Kentucky grower Bruce Cline said the anticipation surrounding the buyout already has kept many farmers in tobacco years longer than their better business sense would have dictated.

“There’s this carrot hanging out in front of you, and they’re saying, ‘Maybe one more year,’” said Mr. Cline, a third-generation tobacco farmer who grows 300,000 pounds of burley in western Kentucky’s Christian County. “They could have left in ‘98 with some dignity and some assets. … But we’ve been chasing this carrot to the point where people will be left with nothing.”

Declines in the number of U.S. smokers and a steady increase in the amount of imported leaf from countries such as Brazil and Zimbabwe have sent U.S. tobacco production plunging from nearly 1.5 billion pounds in 1998 to an estimated 831 million pounds this year.

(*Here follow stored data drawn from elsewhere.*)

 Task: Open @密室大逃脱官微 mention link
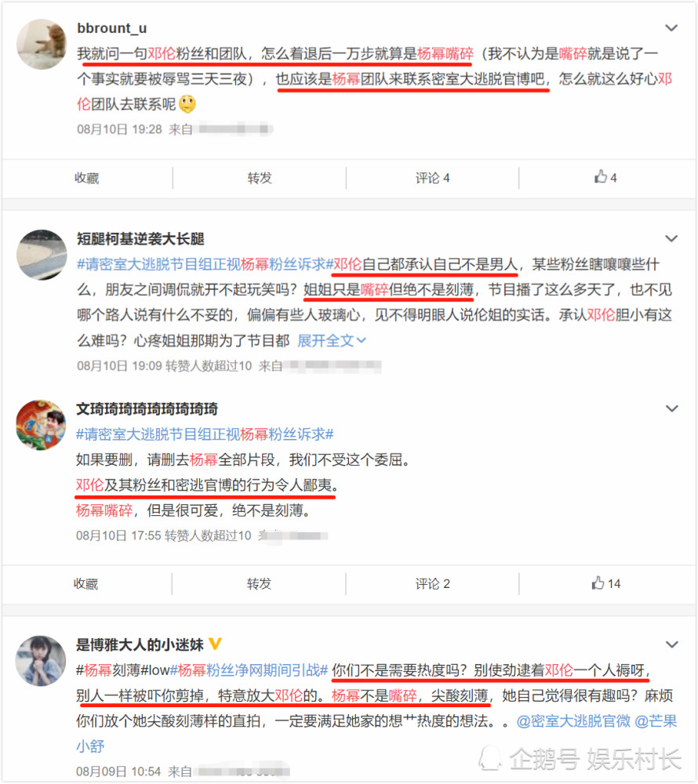(573, 721)
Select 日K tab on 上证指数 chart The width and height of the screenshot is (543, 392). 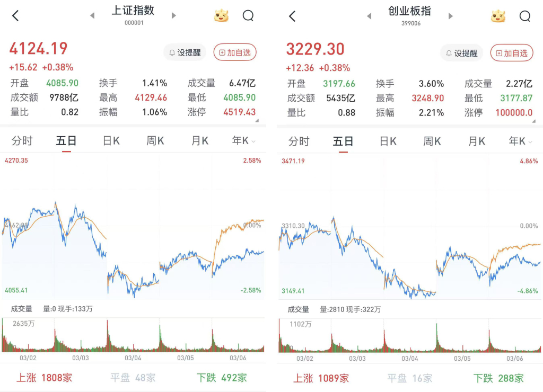click(x=111, y=141)
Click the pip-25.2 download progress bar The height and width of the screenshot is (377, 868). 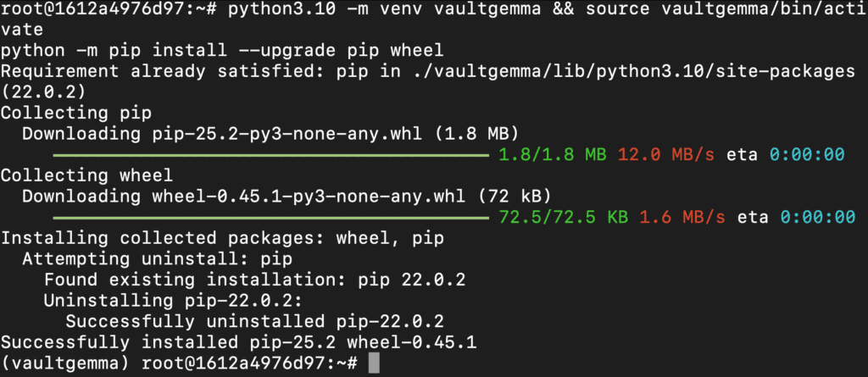click(270, 155)
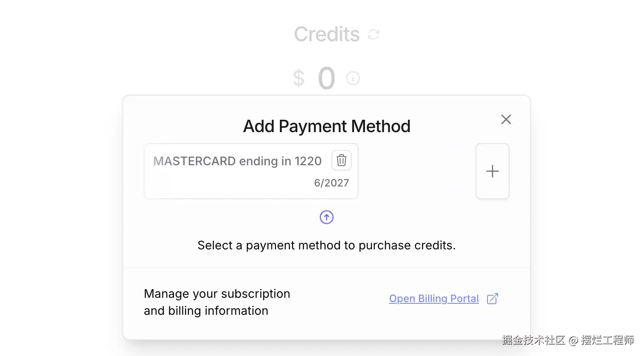This screenshot has width=644, height=356.
Task: Open the Billing Portal link
Action: point(433,299)
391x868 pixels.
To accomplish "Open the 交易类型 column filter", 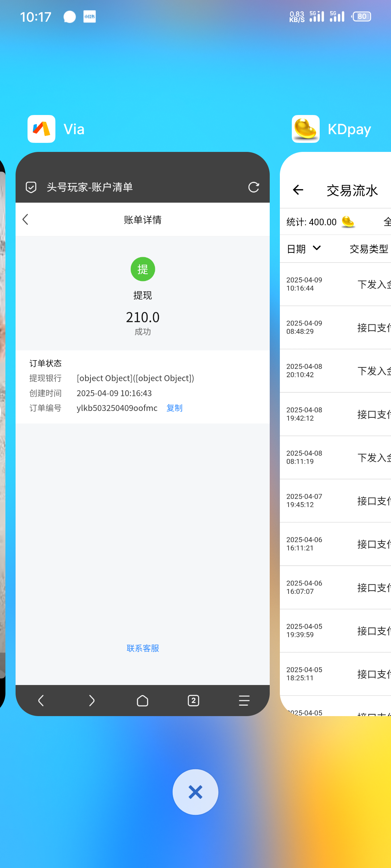I will [369, 249].
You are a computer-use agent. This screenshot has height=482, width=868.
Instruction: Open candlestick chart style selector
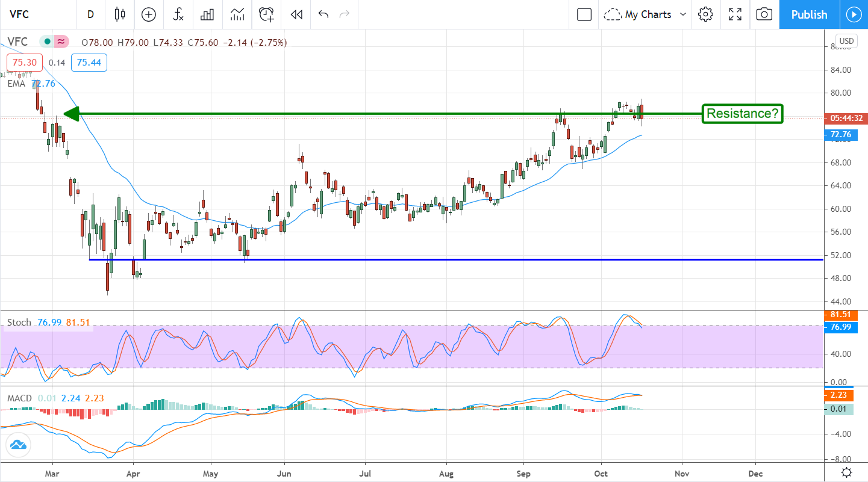pos(120,14)
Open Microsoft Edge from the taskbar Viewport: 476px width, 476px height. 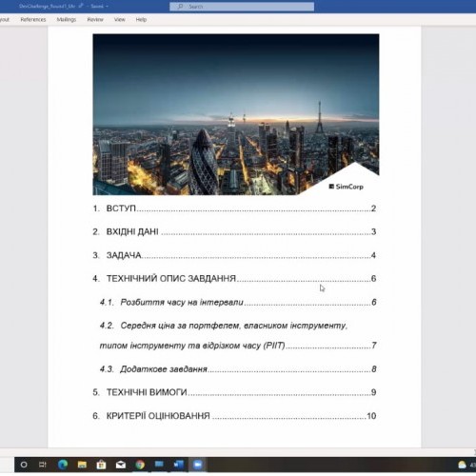(x=63, y=465)
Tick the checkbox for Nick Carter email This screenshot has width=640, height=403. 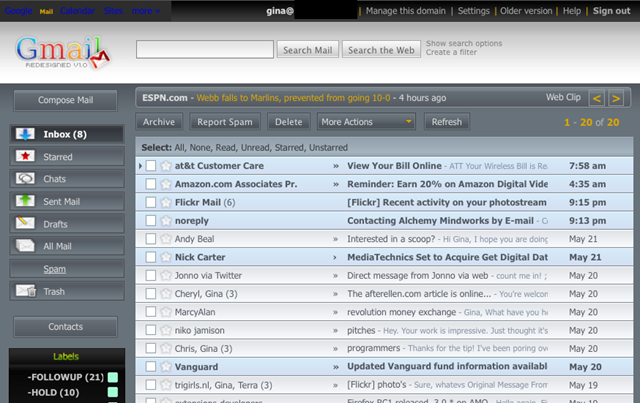151,257
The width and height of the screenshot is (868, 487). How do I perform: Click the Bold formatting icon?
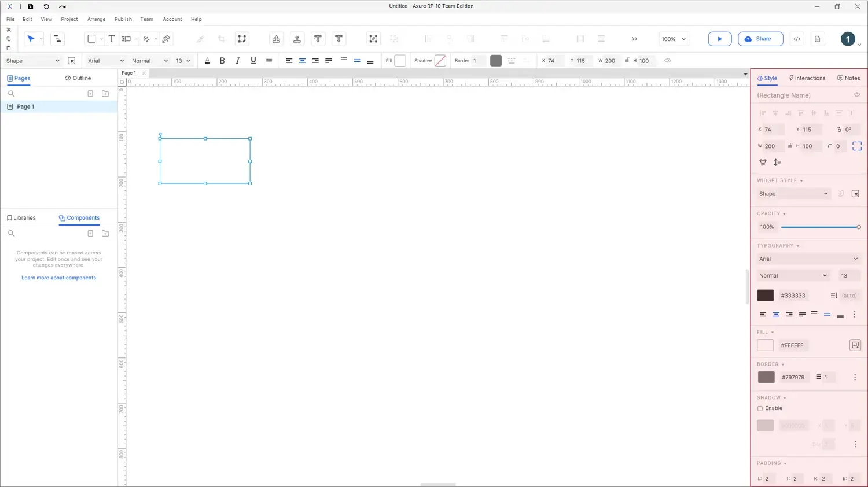pyautogui.click(x=222, y=61)
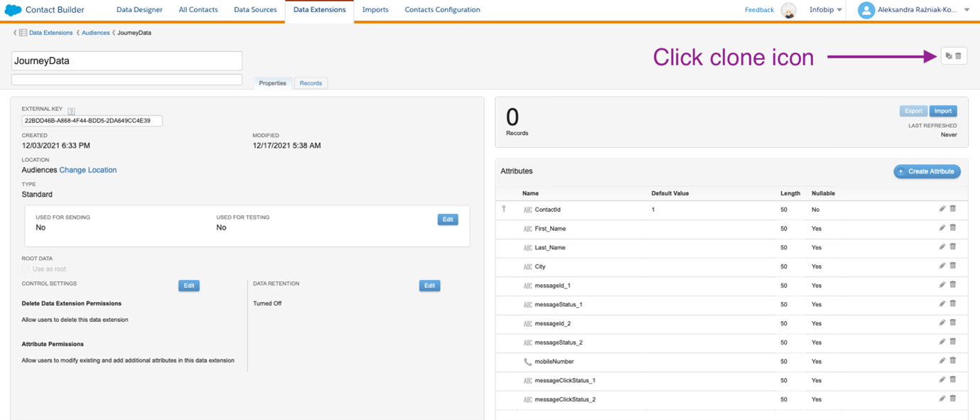980x420 pixels.
Task: Switch to the Records tab
Action: click(x=311, y=83)
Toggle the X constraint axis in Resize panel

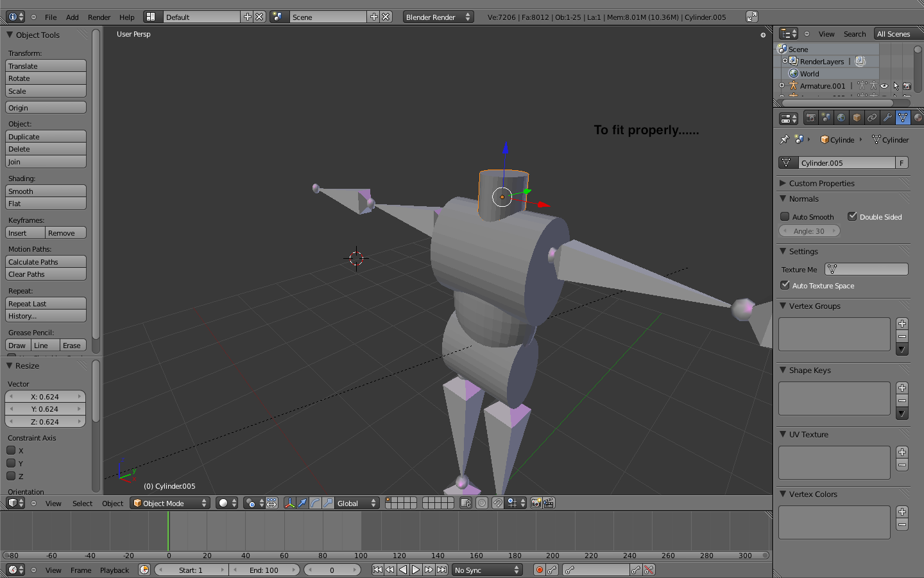tap(12, 451)
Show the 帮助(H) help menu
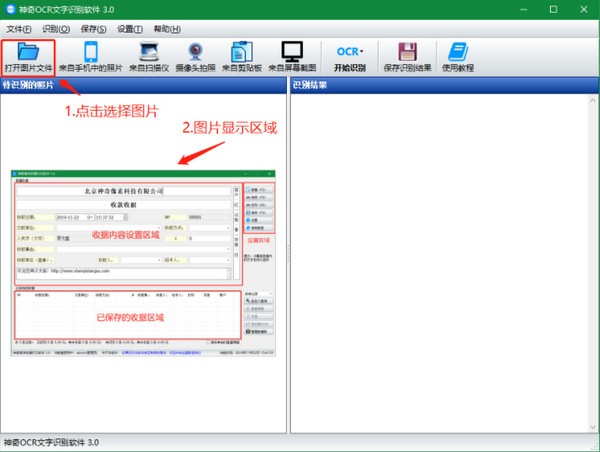Image resolution: width=600 pixels, height=452 pixels. pos(168,29)
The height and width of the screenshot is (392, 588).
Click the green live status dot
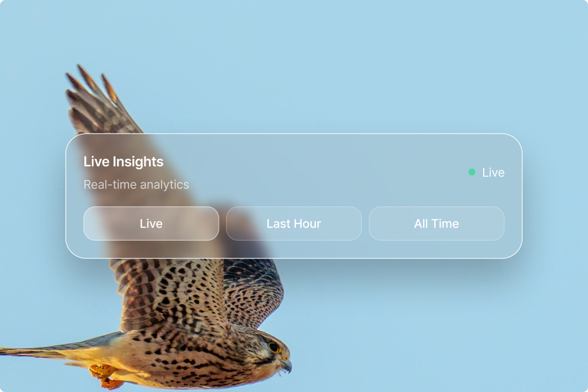472,172
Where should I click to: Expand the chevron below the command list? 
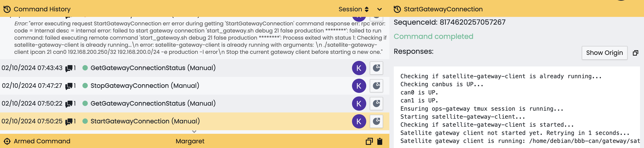194,132
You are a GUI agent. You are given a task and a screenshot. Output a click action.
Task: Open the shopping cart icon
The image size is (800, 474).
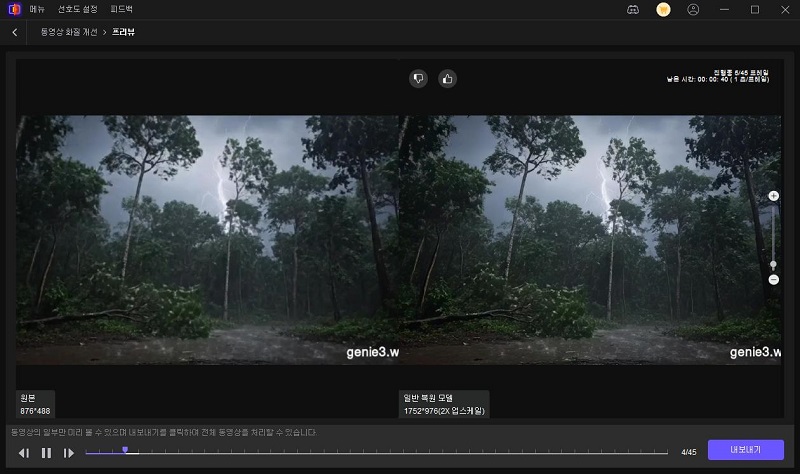pyautogui.click(x=663, y=10)
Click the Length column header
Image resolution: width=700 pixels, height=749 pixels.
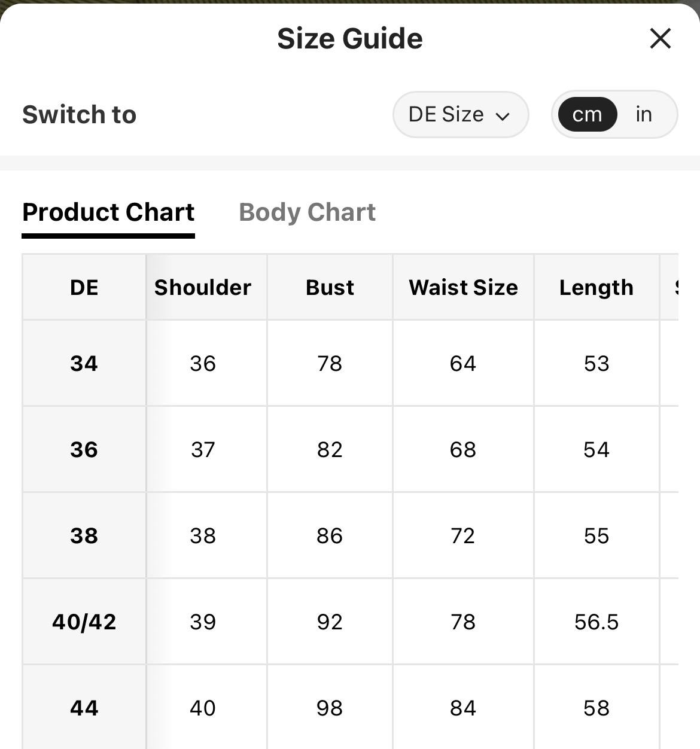pos(596,288)
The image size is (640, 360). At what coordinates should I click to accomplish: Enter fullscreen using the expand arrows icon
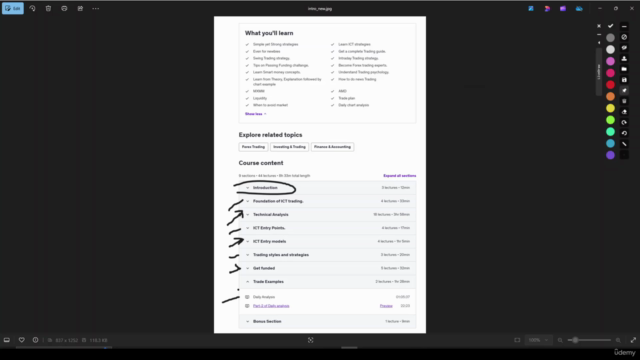coord(633,340)
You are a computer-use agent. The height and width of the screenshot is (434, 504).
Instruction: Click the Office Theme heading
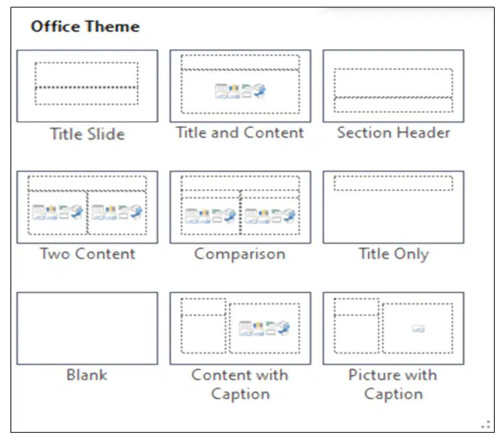(x=85, y=26)
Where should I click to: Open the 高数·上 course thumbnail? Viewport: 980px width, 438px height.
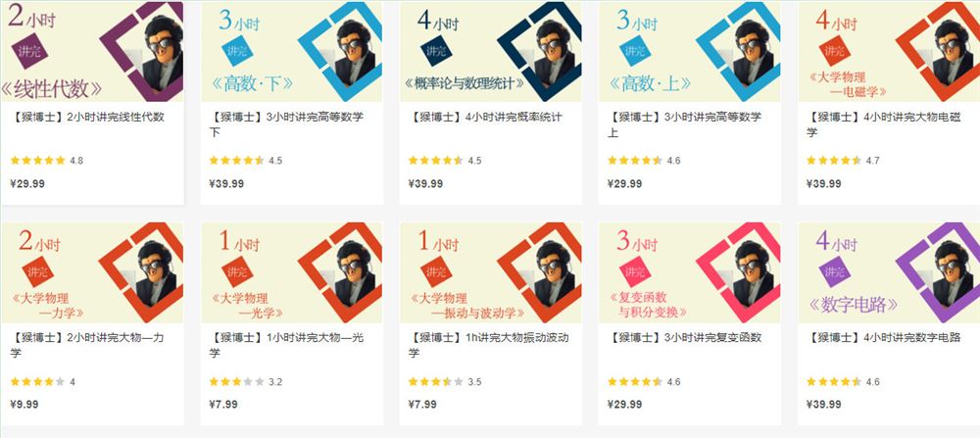coord(689,51)
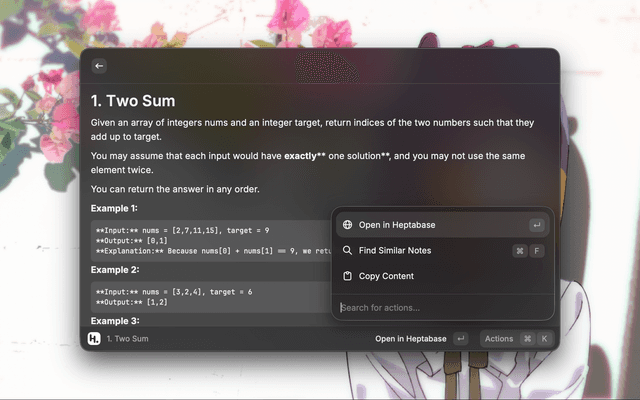Viewport: 640px width, 400px height.
Task: Click the Heptabase logo in the bottom bar
Action: click(x=93, y=339)
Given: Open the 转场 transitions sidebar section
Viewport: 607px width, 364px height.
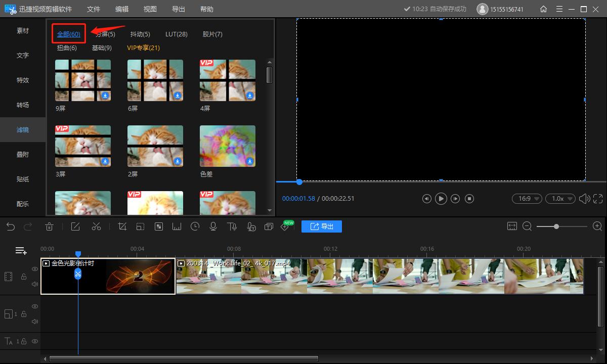Looking at the screenshot, I should (23, 105).
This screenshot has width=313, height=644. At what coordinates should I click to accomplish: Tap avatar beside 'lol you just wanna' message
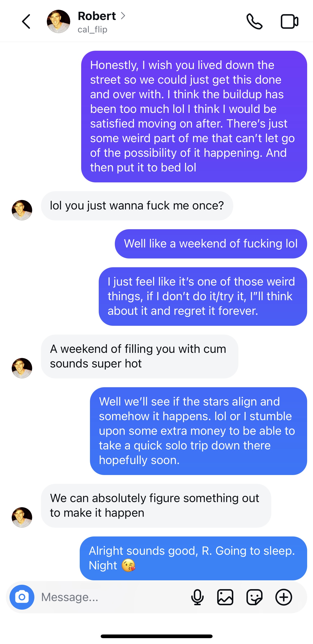[22, 210]
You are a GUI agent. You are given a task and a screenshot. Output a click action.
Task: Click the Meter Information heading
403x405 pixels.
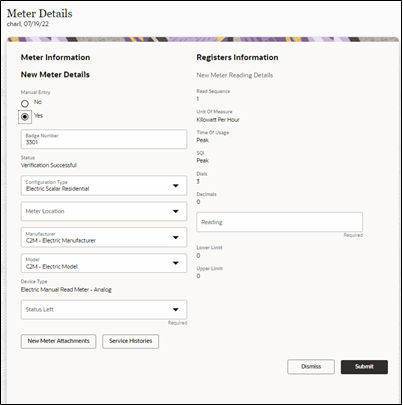coord(55,57)
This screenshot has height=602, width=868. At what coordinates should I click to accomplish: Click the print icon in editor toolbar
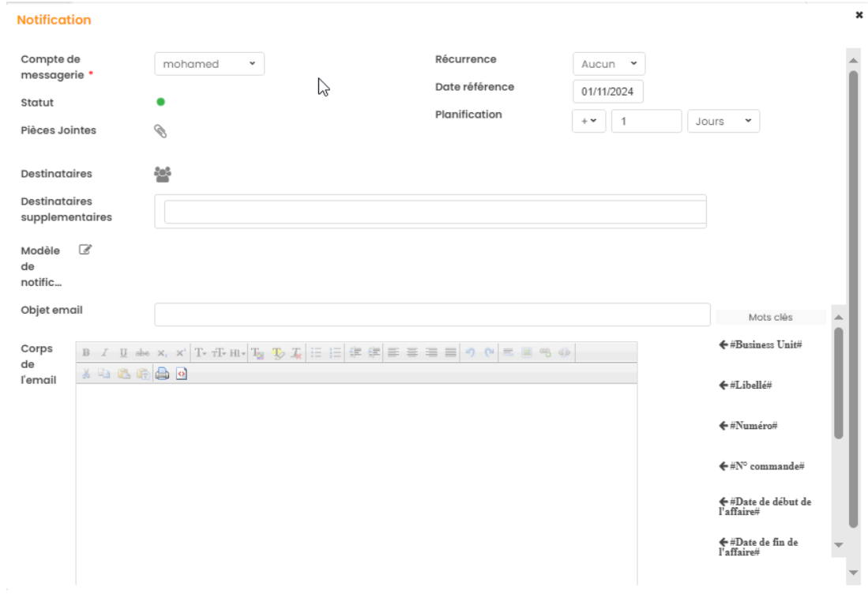[x=162, y=374]
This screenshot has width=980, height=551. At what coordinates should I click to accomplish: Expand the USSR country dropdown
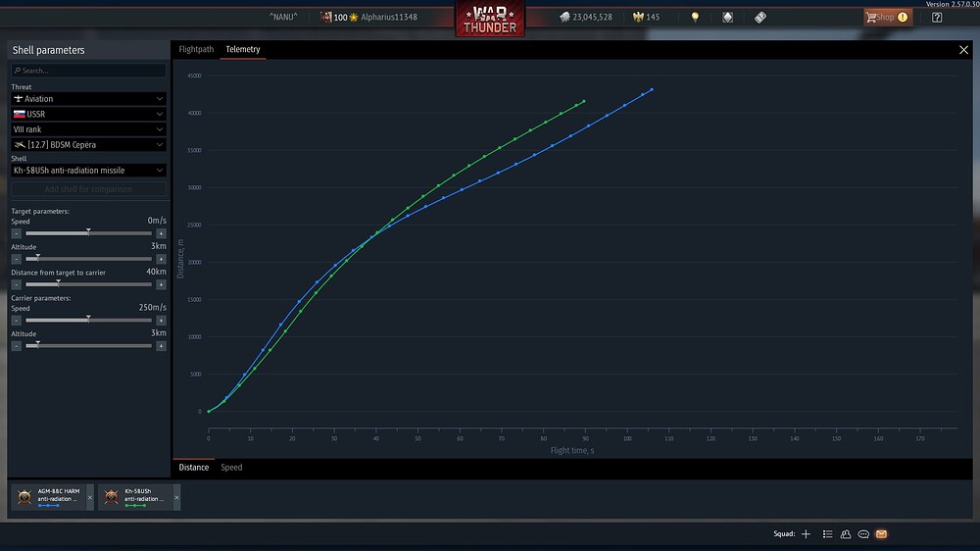pos(88,114)
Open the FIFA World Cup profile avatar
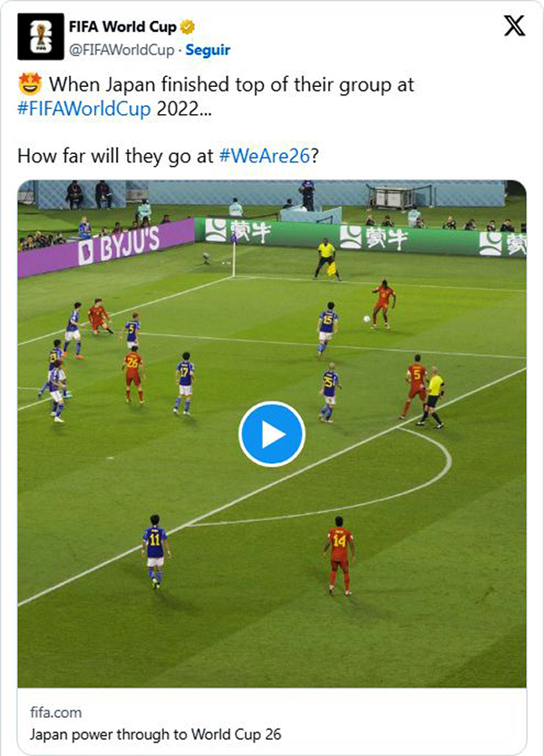Screen dimensions: 544x756 point(41,36)
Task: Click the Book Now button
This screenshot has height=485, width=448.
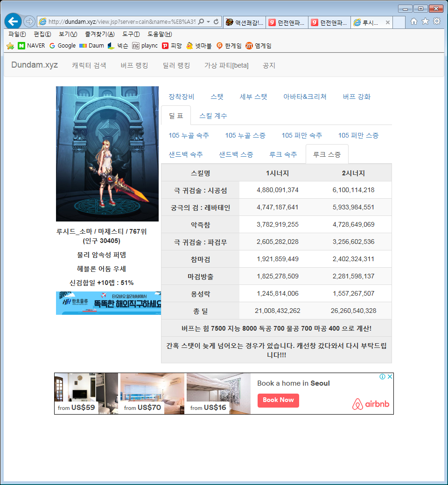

Farmers also have seen the government cut their quotas by half over the past five years, and are anticipating another 25 percent cut later this year.

The idea behind the buyout was that by taking away quotas, the cost of production would drop and farmers would be free to grow as much tobacco as their land could support. Quotas are tied to individual farms; in many cases, quota owners don’t grow the tobacco themselves, but instead charge farmers up to 75 cents a pound to lease their growing rights.

Eliminating the lease costs wouldn’t make the farmers more money, but their tobacco would be more competitive on the global market. Compensation for the quotas would enable some farmers to leave the business.

Early versions of the buyout legislation totaled nearly $16 billion, to be paid by cigarette companies.

In a grand compromise with lawmakers from non-tobacco states, that plan was tied to some form of Food and Drug Administration regulation of tobacco products, something cigarette makers had fought for years. But those efforts foundered over disagreements on the FDA provisions. Last-ditch proposals to push through a $7 billion buyout also failed.

The failure of a buyout won’t keep Fred Wetherington, 36, from continuing to grow tobacco on his farm near Hahira in south-central Georgia. But he thinks people who have invested their futures in tobacco and want to get out should get some assistance.

“I’m young enough if I had to, I could do something else,” he said. “But these folks who have done it all their lives should have an opportunity to get out with some dignity. They’ve played by the rules. What’s happened is out of their control.

“I feel it’s un-American to take this quota.”

But critics argue that peanut farmers gave up their quotas last year, and tobacco farmers need to join the free market, too.

“What other American farmer has ever received such unjustified largess from Congress — billions of dollars for a so-called ‘buyout’ while keeping a federal government tobacco program in place?” No. 1 cigarette maker Philip Morris asked in a recent memo to Congress.